> [Exercise aim]:
Beneath this task are the entries; from the line with "Task: Select the Copy icon on the toolbar" through the last one, transcribe every line exactly and nothing else, skipping pictures.

> [Data]:
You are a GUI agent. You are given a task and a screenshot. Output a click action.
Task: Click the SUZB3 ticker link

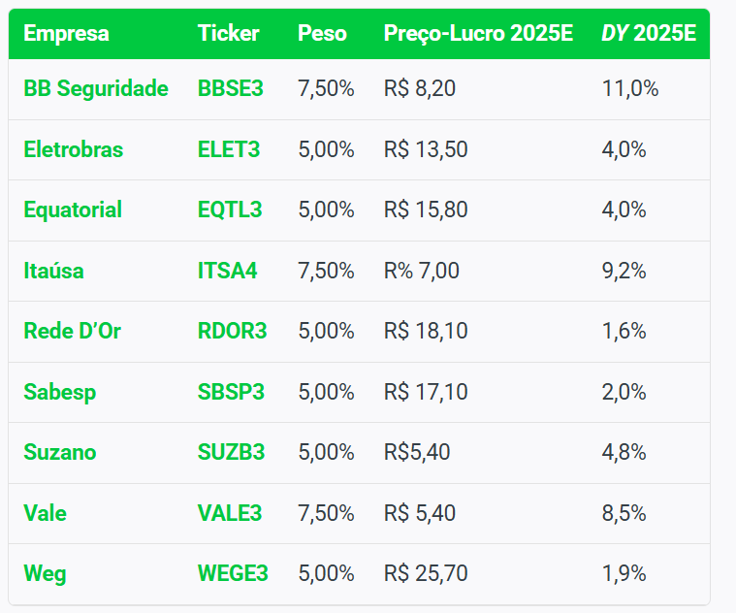(231, 452)
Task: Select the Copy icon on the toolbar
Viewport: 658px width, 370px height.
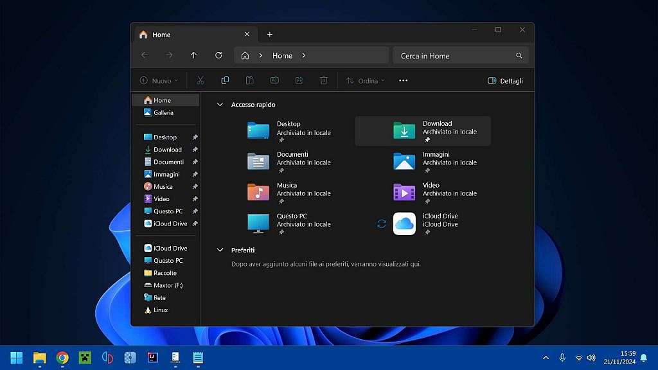Action: pos(225,80)
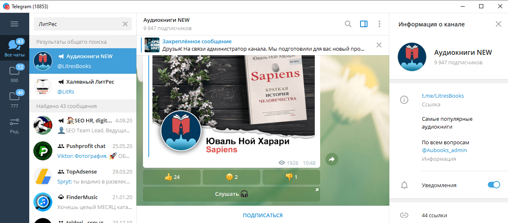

> [Response below]:
Task: Select the Copy icon on the toolbar
Viewport: 658px width, 370px height.
Action: pos(225,80)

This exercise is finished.